Brian Balfour – May 15, 2018
Recent actions and statements indicate that the Trump administration is serious about ramping up the federal government’s war on drugs.
Earlier this year, Attorney General Jeff Sessions announced a new directive granting US regional attorneys greater authority to crack down on marijuana growers and dealers — even in states with laws making such practices legal. Session’s memo reversed the Obama-era’s much more hands-off approach.
More recently, Trump himself declared his desire to implement the death penalty for drug traffickers, saying “These are terrible people, and we have to get tough on those people … and that toughness includes the death penalty.”
The ostensible reason drug warriors use to justify the government’s criminalization of certain drugs is the often-harmful impacts these drugs can have on the users. But what justification is there for the state to outlaw certain behaviors that don’t harm others, but only oneself?
As 19th century natural-rights theorist Lysander Spooner spells out in his essay “Vices are Not Crimes,” self-harming activities should not come under purview of any government law.
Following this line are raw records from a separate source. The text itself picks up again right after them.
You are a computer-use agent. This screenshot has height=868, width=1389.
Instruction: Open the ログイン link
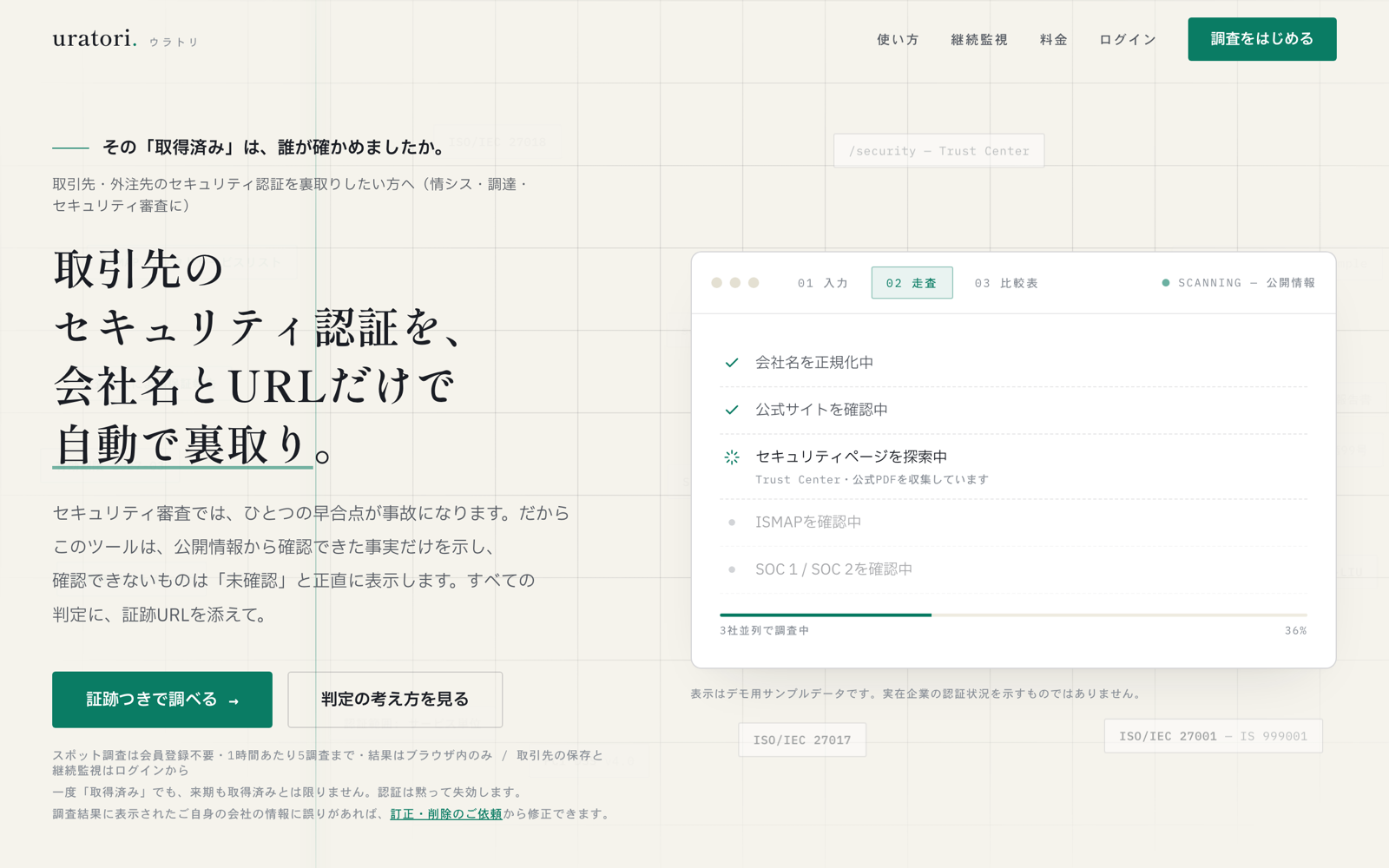(1128, 40)
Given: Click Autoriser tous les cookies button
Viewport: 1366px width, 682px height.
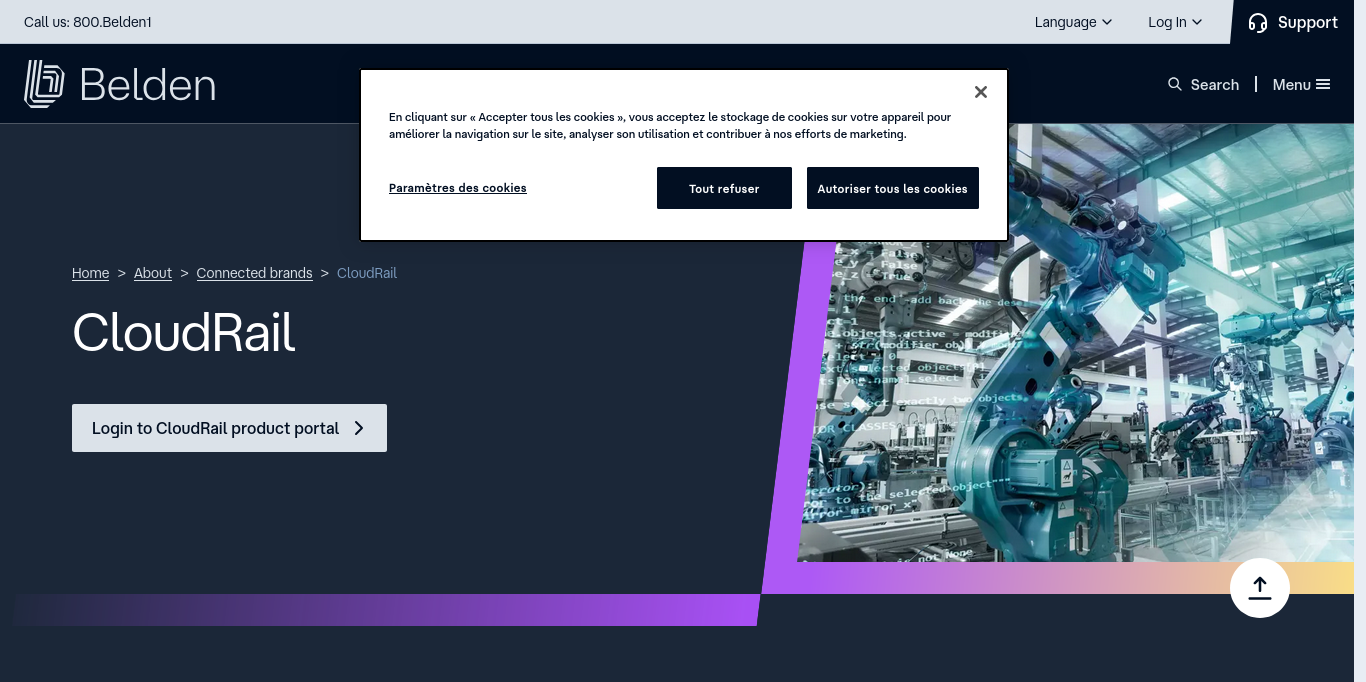Looking at the screenshot, I should [893, 188].
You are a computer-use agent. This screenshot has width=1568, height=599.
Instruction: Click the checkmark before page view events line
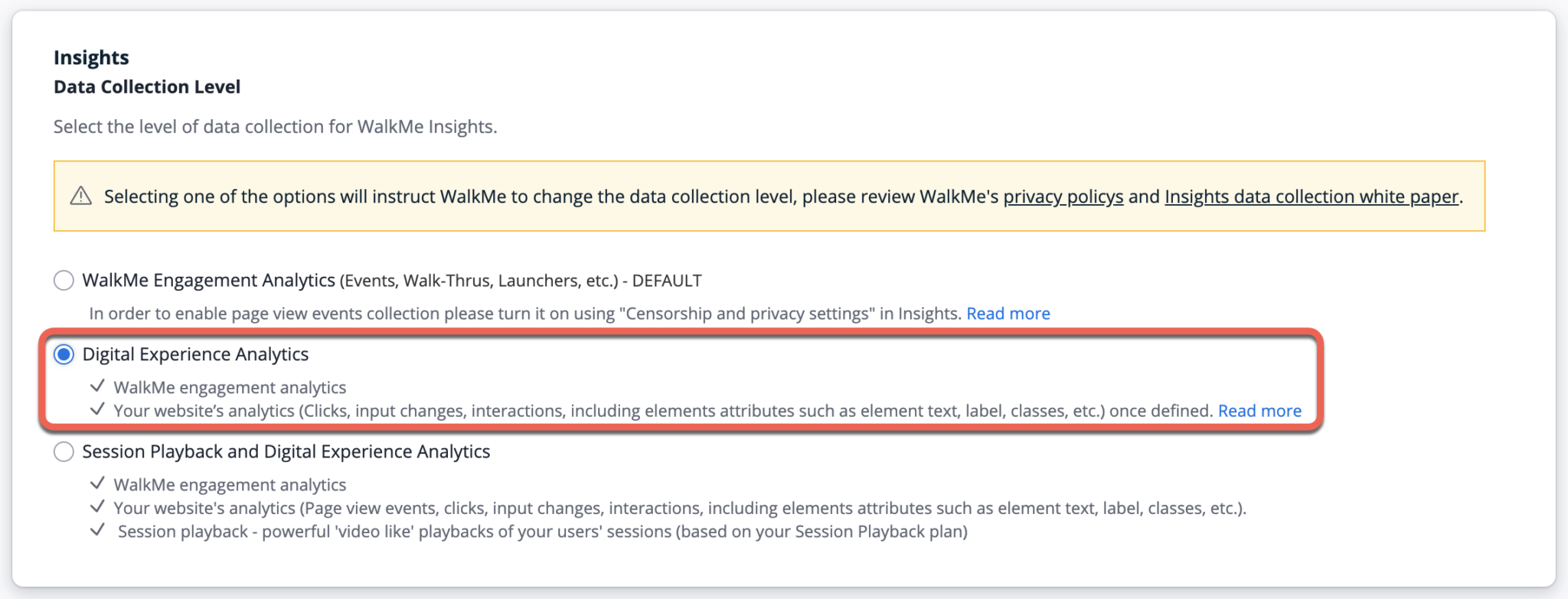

“Vices are those acts by which a man harms himself or his property,” begins Spooner. Contrast that with his description of crimes as “those acts by which one man harms the person or property of another.”
The distinction is clear. “In vices, the very essence of crime — that is, the design to injure the person or property of another — is wanting,” Spooner explained.
If the proper aim of government is restricted to merely “secure these rights” of life, liberty and the pursuit of happiness, clearly the criminalization of vice is a gross overstep of state action. Indeed, attempts to enforce laws against vice amount to a negation of liberty.
“Unless this clear distinction between vices and crimes be made and recognized by the laws, there can be on earth no such thing as individual right, liberty or property; no such things as the right of one man to the control of his own person and property,” Spooner declared.
In a free society, as long as they are not initiating harm on others, people are allowed to determine for themselves what of their actions are virtuous or vicious. Each individual — using his or her subjective evaluation — evaluates what is in concert with his happiness and emotional well-being (virtuous), or leads to his unhappiness (vice).
This process requires the freedom for each individual to inquire and experiment in order to learn for himself what constitutes vice or virtue to him. And not only will the determination between vice and virtue be unique to each person, any given individual’s evaluation will change according to time and circumstance.
For instance, a young man may decide a certain act brings happiness, but that act turns to emotionally harmful vice for that same man at an older age. Moreover, the difference between vice and virtue for a certain course of action can be determined by matter of degree. A little of something may bring happiness, but too much brings suffering. That matter of degree will be different for everybody, and often only revealed by trial and error.
The discovery process each individual must go through to learn what actions are vice and which are virtuous is described by Spooner as “the profoundest and most complex study to which the greatest human mind ever has been, or ever can be, directed.”
No third party can make these evaluations for others, because, as Spooner points out, “no one else knows or feels, or can know or feel, as he knows and feels, the desires and necessities, the hopes, and fears, and impulses of his own nature, or the pressure of his own circumstances.”
Each of us must learn for ourselves the question of virtue or vice. When a third party like the state, however, steps in to punish peaceful, voluntary actions because they determine it to be a vice, one of our most precious and personal experiences as a human is taken away. When we are not left free to determine vice from virtue, Spooner notes, “each person is deprived of the highest of all his rights as a human being, to wit: his right to inquire, investigate, reason, try, experiment, judge and ascertain for himself, what is, to him, virtue and what is, to him, vice.”
Spooner strongly rejects the right of some men to impose their determination of vice onto others, using coercion to force obedience to the ruling class’ preferences. Those that support such coercion are “shameless imposters and tyrants, who would stop the progress of knowledge” among individuals, and “usurp absolute control over the minds and bodies of their fellow men.”
The drug war is often characterized as an arm of the nanny state — government’s attempt to protect citizens from harming themselves. But the state has no businesses attempting to criminalize vices — actions that involve no aggression or harm towards others. In so doing, the nanny state denies its citizens their natural right to peacefully pursue their own happiness according to their unique evaluation of emotional well-being.